I'm not sure why we'd need it. If people meet the criteria,
One of the things I'm kind of curious about is how accurate the criteria really is. The symptom part, I'm pretty comfortable with, but it's kind of a big, fluffy collection of things that seems flexible enough. It's the "What IS a trauma?" part that I wonder about. For a couple of reasons. My T has told me several times about an incident where 3 people in a vehicle hit an IED. One got killed, one ended up with a debilitating case of PTSD and one went back to the base, ate a good lunch and went on with life. Obviously not everyone's switch gets flipped by the same things. So I have no trouble accepting that being molested as a child can flip the switch. And yet, it often isn't violent. I remember "repulsive" among other things, but I don't remember any fear at all. COULD "bullying" be enough to flip the switch for some people? How do we know? People's individual personalities are so different. Their sensitivities, etc are so different, I wonder how accurate "criteria A" is. I'm not saying it's not. Not arguing any particular point at all, other than to say I wonder how accurate it really is and how do we know? Especially "how do we know?"

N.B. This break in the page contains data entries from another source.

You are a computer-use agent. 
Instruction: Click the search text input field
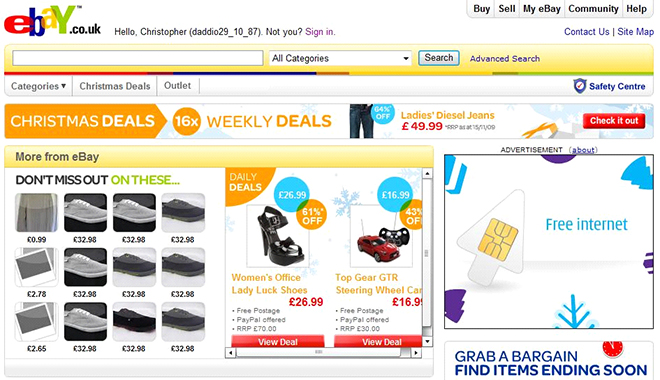(x=138, y=58)
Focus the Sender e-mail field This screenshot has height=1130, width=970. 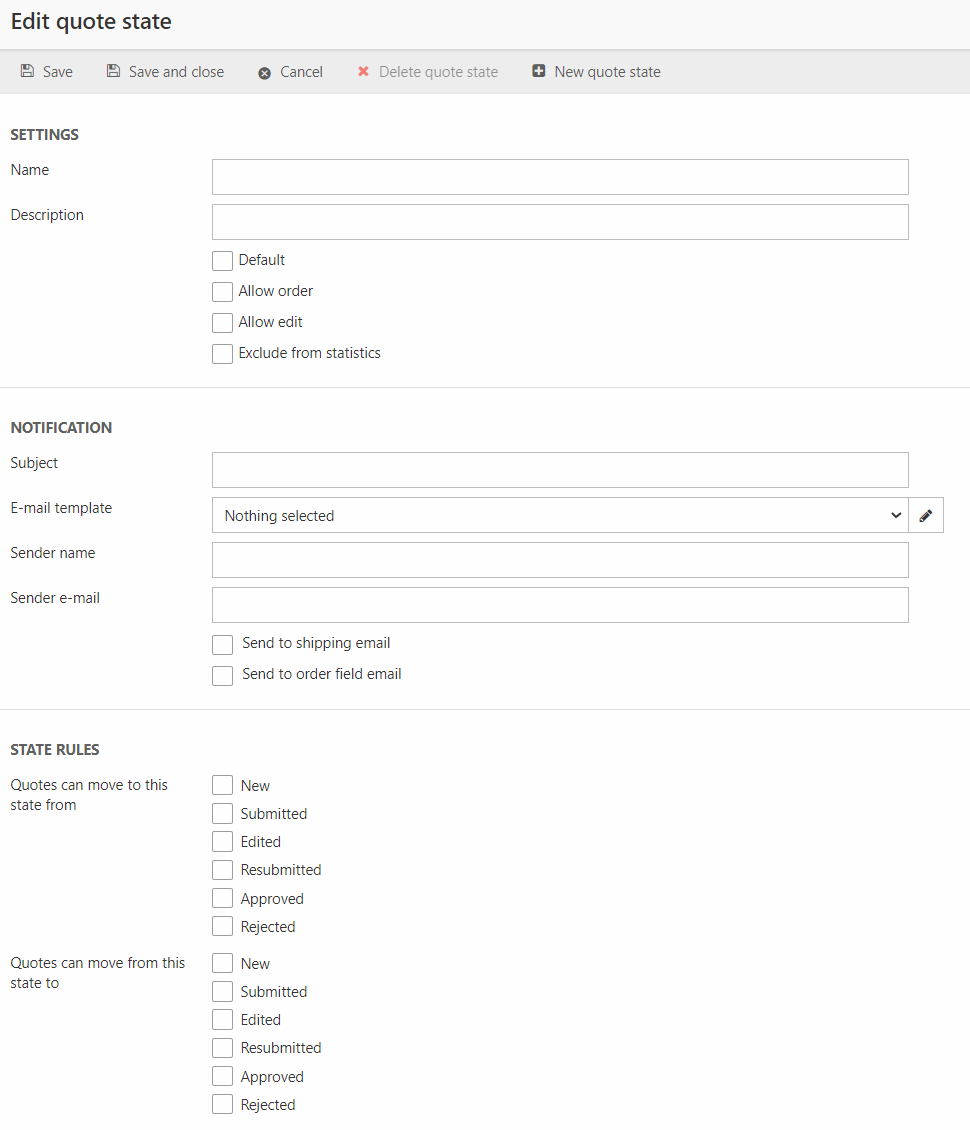tap(560, 605)
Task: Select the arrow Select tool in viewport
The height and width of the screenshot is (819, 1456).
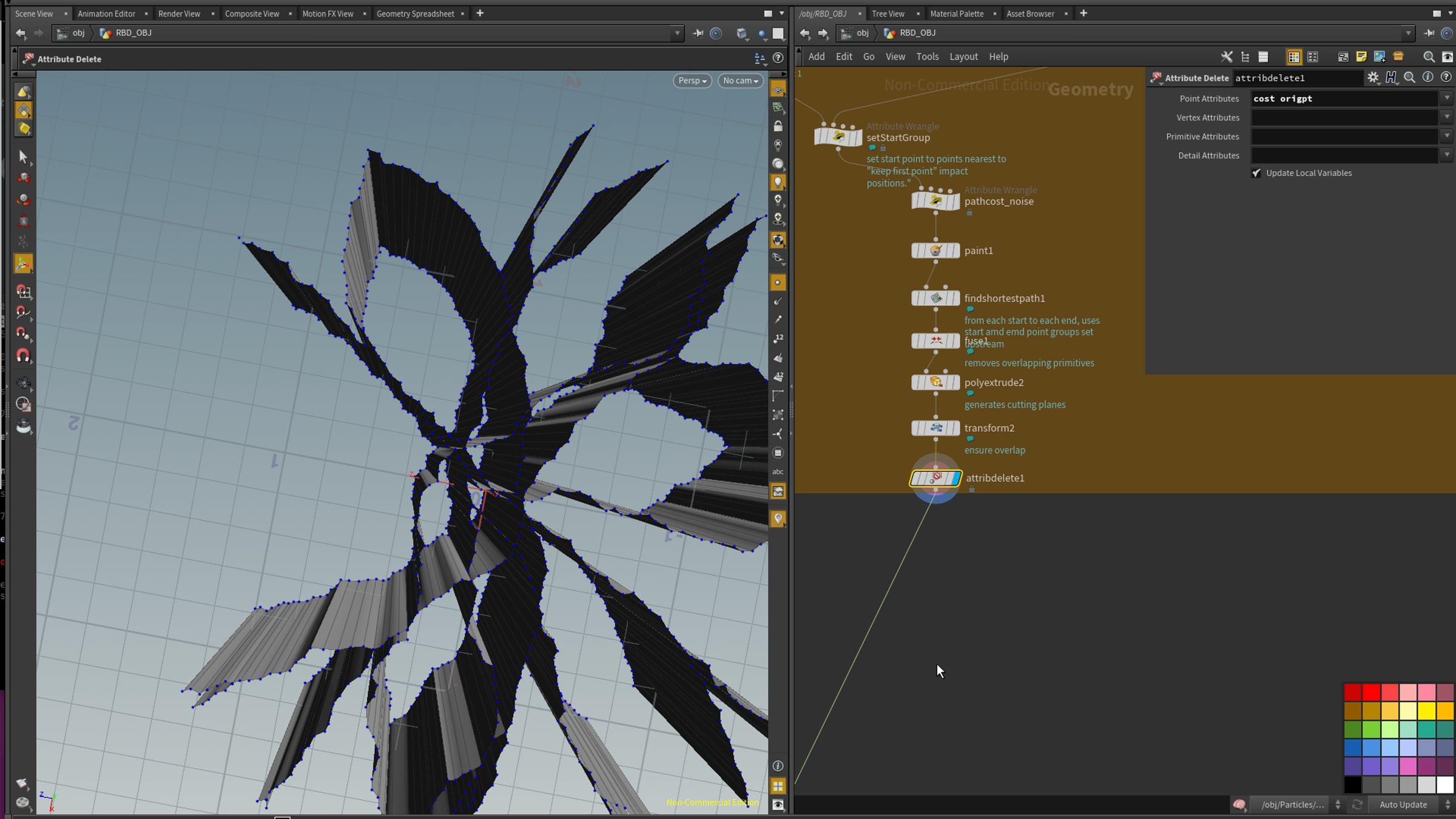Action: [23, 157]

OK, what I did there was start a response and then realize there was stuff I hadn't seen yet..... (That happened a lot yesterday too.)

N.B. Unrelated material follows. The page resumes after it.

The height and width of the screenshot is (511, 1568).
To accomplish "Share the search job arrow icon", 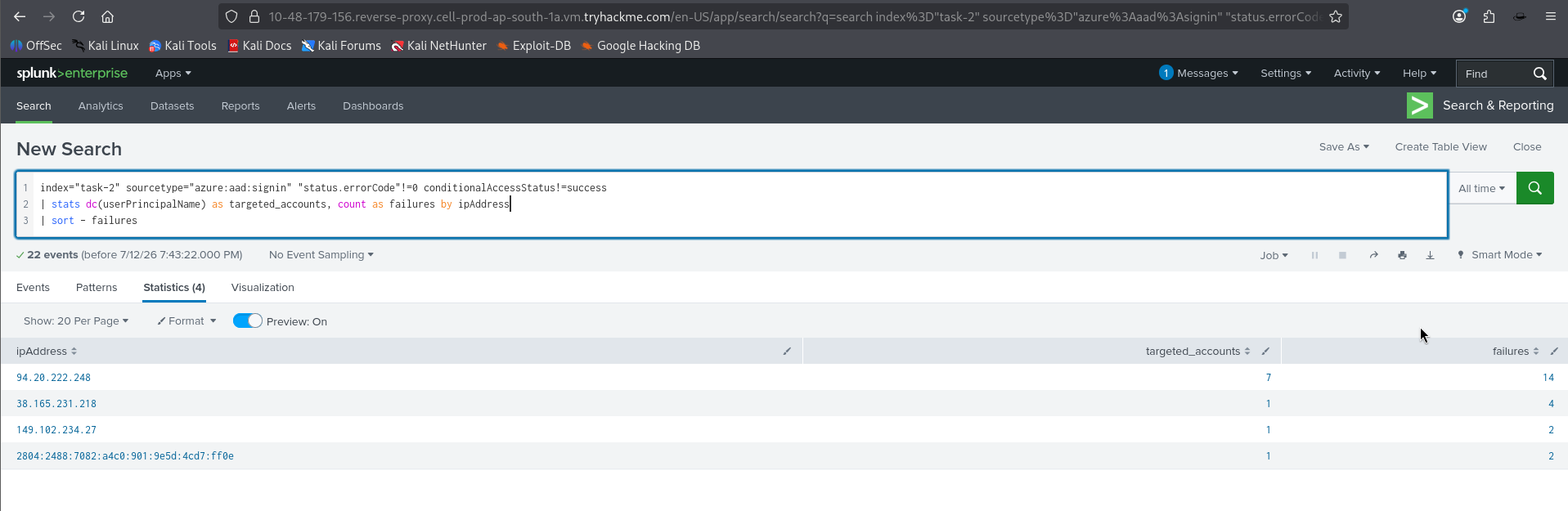I will pyautogui.click(x=1374, y=255).
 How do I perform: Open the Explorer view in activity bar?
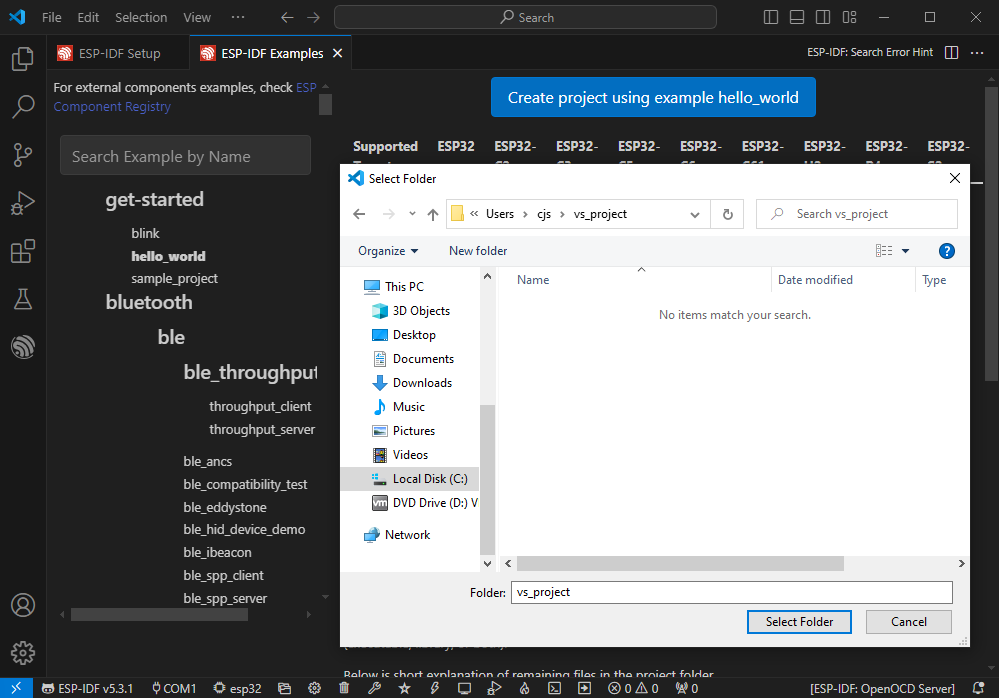(x=22, y=60)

Even people who probably fall into your DTD category (me) can have different experiences of the Disorder. For example, I don't dissociate. I can get lost in a book, or lost in thought while driving, like anyone can. I NEVER dissociate the way most of you seem to. My T says he doesn't think I could dissociate if I wanted to. He says I'm too hypervigilant to dissociate. We've tried a few things that amount to teaching me to dissociate voluntarily. Can't do it. (yet) My symptoms, to the best of my knowledge, really DO fit those of PTSD, they are nowhere close to BPD. I'd read the suggestion to change the label for childhood trauma to BPD and I kind of wondered what they'd do with someone like me, in that case. (Fortunately, my T says he'll only be happy with the DSM when they break it down far enough that each individual gets their own label.)

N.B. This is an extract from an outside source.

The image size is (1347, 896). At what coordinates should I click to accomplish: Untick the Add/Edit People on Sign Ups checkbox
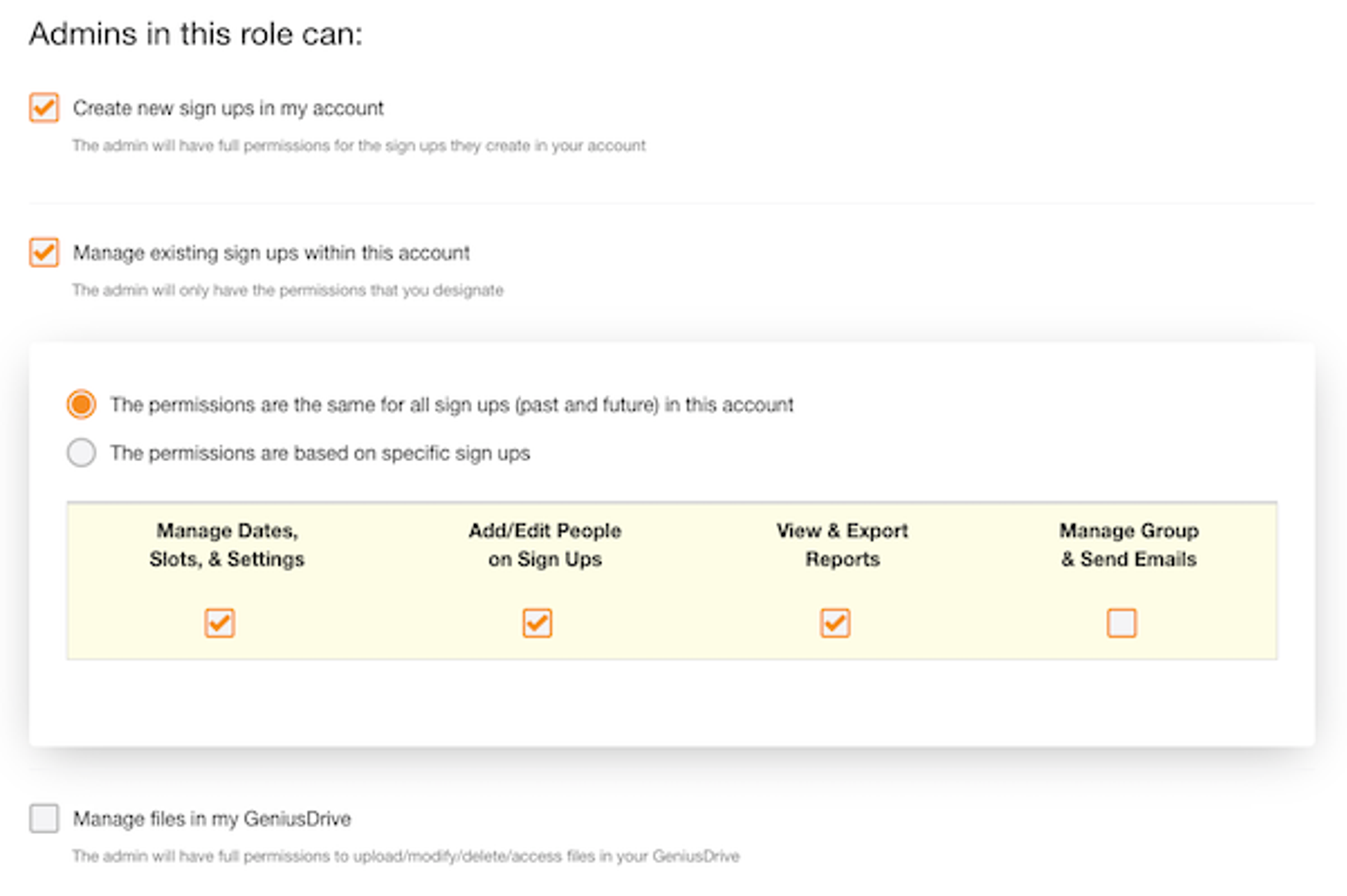tap(537, 623)
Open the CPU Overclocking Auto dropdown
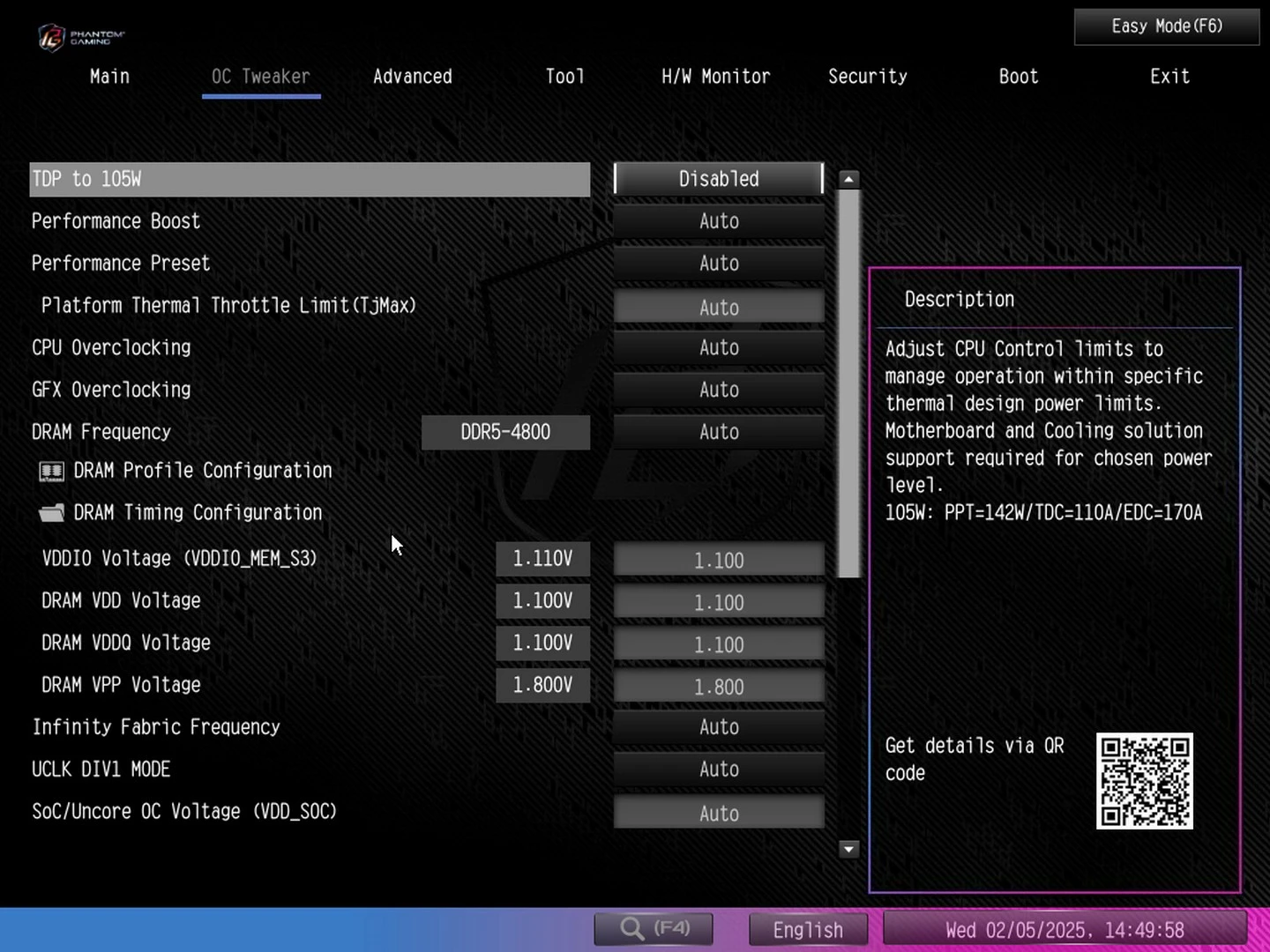The width and height of the screenshot is (1270, 952). point(719,348)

And that last bit of his is something I agree with. I think this diagnosis business is only useful as a broad general guideline. It does mean there are clear lines between one "condition" and another.
.I have no idea why different people get different versions, even though the causes are similar. I think that's interesting and I really wonder what the reason is. Just like I wonder why one of those people who hit the IED got PTSD and the other just finished his sandwich and went on with life. There's a reason, we just seem to have no idea what it is, yet. I only have a couple people to make me wonder about this, and I have no idea if anyone has looked at it with larger number. I had a friend who was a Vietnam vet. Had PTSD, Killed himself. He also had a truly horrible childhood. I'd be quite surprised if he wasn't messed up long before he got sent to Nam. Another friend who got PTSD in Iraq. HE, by his own account, had a good childhood. I've met his folks. I believe him. But, near as I can tell, he struggled with some level of depression for at least a significant part of his adult life. Not to the extent that he wasn't functioning. In fact he was great a hiding it. So we never talked about it. But now, I can't help but wonder if somehow the things that caused the depression made him more susceptible to PTSD. There must be something that leads to some people getting it and others not. (And, I suppose that's "off topic". I'm hoping you all are ok with some "off topic" while we';re considering all this?)
Since we're dealing with a branch of the medical profession, I worry a little that they might take the DSM and use it as a one size fits all guide to treatment, like you would use a medical book to find out how to treat pneumonia. I don't think this is quite that kind of thing.